Values do not cease to exist just because we are not thinking much about them. If we ask ourselves what is really important to us, and what we really care about, we will have an answer. It may take a little while to get our minds into gear, but we all have a list of ideas about the things that really should be happening in the world, and what we would like to be doing.

My sense is that a fair amount of our dissatisfaction about life comes because we have drifted away from the things which are really important to us. I don't mean the things we feel we should say are important but the things that really do matter to us. The things we would talk about after two or three worry free nights round a camp fire. I think our values inevitably drift towards the things we actually do, but our aspirational values, the things we would really like to do, and which are truly important to us, do not give up the fight for our life easily, as it were. The tension between what we really want, and what we are doing, makes us unhappy, or sick, or worse. Indeed, the reason we sometimes end up wondering "how we got here," and scarcely recognising who we are, is because we have been so busy, we have not realised how far we have moved from where we were, and how much we have lived as a different person, with different values. Charles Birch says, "As the chasm between our inner intentions and outer acts, our pretensions and our practice, deepens, so does our hunger for wholeness." Charles L Birch, A Purpose for Everything It hurts.
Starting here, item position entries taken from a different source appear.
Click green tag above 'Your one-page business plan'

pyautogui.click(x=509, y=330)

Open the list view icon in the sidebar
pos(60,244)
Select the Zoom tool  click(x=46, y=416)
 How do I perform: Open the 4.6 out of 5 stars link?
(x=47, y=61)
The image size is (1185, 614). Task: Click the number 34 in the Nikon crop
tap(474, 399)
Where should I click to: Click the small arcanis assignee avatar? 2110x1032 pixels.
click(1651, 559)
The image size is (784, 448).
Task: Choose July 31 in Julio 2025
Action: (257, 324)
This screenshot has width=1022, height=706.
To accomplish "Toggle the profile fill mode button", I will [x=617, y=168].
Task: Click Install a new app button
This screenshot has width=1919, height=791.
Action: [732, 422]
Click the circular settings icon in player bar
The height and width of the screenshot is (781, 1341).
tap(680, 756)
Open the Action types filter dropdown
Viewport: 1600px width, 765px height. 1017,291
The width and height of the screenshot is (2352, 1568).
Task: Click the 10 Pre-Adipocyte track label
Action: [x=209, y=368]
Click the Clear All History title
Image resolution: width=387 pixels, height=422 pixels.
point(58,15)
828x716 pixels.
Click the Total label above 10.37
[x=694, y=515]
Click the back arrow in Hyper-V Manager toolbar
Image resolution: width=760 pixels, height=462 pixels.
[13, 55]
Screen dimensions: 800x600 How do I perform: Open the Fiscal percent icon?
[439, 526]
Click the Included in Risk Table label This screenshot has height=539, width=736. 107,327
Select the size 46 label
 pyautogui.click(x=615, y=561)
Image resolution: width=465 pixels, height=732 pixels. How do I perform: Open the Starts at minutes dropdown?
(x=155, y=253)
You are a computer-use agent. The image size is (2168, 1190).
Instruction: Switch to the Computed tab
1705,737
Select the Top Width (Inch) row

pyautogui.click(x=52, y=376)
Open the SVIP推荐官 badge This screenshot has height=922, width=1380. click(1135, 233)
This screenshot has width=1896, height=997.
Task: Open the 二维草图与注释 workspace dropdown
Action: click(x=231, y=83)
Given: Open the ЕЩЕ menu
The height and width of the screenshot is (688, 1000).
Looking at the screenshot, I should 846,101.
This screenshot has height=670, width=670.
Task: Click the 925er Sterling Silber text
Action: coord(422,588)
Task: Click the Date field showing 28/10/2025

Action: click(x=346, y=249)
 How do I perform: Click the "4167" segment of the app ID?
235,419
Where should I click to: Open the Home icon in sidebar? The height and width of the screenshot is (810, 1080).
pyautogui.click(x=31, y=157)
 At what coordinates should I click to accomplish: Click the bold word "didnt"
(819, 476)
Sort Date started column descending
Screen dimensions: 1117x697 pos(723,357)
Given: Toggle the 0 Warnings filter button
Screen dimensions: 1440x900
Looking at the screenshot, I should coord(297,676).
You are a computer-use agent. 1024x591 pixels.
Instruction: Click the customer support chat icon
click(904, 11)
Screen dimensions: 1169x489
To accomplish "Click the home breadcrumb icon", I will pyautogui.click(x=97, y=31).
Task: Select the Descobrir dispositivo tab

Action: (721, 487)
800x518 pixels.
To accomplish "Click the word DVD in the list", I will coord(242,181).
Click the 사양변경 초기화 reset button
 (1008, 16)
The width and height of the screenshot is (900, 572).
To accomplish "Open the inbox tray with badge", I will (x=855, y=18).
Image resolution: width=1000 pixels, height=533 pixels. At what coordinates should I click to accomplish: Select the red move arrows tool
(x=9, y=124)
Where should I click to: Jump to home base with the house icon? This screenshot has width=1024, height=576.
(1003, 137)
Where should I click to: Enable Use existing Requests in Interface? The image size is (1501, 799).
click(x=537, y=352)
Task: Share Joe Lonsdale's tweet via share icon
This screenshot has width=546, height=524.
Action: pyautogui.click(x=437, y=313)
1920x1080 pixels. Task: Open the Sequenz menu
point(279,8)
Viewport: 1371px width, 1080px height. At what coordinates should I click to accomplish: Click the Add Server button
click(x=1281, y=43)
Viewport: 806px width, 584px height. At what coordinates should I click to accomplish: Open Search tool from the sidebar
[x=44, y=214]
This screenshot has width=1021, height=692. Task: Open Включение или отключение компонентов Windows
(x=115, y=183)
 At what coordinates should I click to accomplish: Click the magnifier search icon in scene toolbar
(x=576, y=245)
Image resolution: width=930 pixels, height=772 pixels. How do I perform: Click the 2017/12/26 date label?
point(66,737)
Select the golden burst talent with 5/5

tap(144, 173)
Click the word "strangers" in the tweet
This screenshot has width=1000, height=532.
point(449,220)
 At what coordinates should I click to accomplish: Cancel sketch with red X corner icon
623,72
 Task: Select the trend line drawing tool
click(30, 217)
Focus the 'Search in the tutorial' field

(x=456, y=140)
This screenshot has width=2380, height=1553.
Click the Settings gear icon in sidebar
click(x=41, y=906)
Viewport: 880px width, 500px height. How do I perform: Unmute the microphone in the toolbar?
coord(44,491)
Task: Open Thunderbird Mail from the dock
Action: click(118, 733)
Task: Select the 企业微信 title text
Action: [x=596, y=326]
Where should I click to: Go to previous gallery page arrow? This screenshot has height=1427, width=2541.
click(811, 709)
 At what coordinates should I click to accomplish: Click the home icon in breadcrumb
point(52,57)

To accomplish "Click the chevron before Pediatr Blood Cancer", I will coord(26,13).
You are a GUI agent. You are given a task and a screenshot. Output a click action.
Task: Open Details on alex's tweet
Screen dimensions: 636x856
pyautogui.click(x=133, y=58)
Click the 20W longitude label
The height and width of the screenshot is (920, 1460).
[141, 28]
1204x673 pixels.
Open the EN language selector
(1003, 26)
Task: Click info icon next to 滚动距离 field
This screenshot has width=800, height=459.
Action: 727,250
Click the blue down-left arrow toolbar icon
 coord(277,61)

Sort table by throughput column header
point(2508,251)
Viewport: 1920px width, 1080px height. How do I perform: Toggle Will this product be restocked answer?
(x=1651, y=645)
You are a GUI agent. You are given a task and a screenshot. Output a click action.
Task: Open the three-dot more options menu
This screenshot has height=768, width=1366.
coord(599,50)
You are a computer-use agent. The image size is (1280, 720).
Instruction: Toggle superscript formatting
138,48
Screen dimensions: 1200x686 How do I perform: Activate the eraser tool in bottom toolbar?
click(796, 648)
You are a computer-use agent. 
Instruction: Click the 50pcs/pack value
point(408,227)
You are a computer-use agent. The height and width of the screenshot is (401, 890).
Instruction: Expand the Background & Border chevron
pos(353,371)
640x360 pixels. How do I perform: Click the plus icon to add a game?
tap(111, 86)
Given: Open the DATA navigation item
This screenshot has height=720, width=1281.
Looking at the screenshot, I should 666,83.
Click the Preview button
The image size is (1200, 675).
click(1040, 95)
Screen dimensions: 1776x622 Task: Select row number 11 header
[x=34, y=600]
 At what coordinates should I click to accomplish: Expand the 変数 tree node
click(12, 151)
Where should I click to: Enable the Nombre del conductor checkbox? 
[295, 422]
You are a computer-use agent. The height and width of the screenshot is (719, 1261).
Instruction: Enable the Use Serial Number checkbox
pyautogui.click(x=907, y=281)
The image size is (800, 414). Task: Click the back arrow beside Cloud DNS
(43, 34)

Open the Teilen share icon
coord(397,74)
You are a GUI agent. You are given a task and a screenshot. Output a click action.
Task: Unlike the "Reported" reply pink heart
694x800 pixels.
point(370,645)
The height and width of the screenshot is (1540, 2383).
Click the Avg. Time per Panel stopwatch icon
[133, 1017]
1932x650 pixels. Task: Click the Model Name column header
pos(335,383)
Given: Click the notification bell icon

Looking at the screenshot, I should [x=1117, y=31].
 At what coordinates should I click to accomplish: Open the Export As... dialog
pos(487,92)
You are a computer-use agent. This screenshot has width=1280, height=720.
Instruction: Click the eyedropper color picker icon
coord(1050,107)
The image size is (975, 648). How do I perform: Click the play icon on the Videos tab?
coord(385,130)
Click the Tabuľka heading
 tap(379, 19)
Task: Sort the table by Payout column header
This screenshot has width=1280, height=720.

How do I get in touch with my values? How do I find what is really important to me, and what I really care about? What do I really think should be happening in the world? And given that what I think is unlikely to influence too many people, is it even worth the effort?

I think it is. Knowing our valves, and trying to live by them, introduces a certain balance in our lives. Even if we cannot achieve all that we wish, we will at least be living our life moving towards some inner harmony, rather than being defined by the wishes (i.e. the values) of others.

To begin is very simple. We only need to ask ourselves, "What is really important to me, and what do I really care about? What do I really think should be happening in the world?"

The trick is to do this in a way that lets us hear our "inner self." It does not work well to sit down and work on our values, if we have the values of Coca Cola and Hungry Jacks blaring in the background. Without being melodramatic, we need to remember that the big companies of our day are trying to convert us to their values; specifically that one which says we will be happy if we buy their stuff. The key value of most of what we see around us and hear on TV and radio is that happiness, meaning, and satisfaction come from acquiring and consuming. We need to make space and quiet to think about what really matters for us, and to decide for ourselves whether we want to buy into the consumerism around us, or live another way.

It's also important to give the process time. If we've not had time to think about what's really important, because the last two years have been frantic, then we will not produce a ten page thesis on our core values in five short minutes. We need, usually, to revisit the questions over time, distilling and refining, reconsidering and testing.

Questions to ask in this distilling process, might include some of those below:

There is a kind of balancing trick to do with these questions. It is important to get in touch with our feelings; they reveal much about our values. But we should not simply equate our feelings with our values. It is not that simple.

Is our reaction, our feeling, because we truly believe in a thing, or because we are feeling guilty, for example? Are we reacting to something our father always said, rather than something that is important to us? Sometimes our reaction to old parental values indicates we must move on. They were wrong- (for us, at least.) Other times we need to deal with our irritation and hurts about them, before we discover we can claim a particular value for ourselves, as our own.

There is a moral dimension to our values. Some aspirations are simply unworthy of our time, if not downright bad. But the beginning of the process, is to avoid pre-judging our values as we are rediscovering them. The important thing is to find out what we think and feel, and why. That kind of honesty is much more revealing than saying what we think we should say, or not owning up to deep desires, because we think they are wrong. It is important to begin by seeing just who we are. Even what, at first sight, we feel are unworthy longings, may reveal much deeper valves which are like gold. The conflicting voices within us are actually alerting us to our life issues, and our real values. Listen, don't just do what someone else said is the right thing. Don't discount the feelings.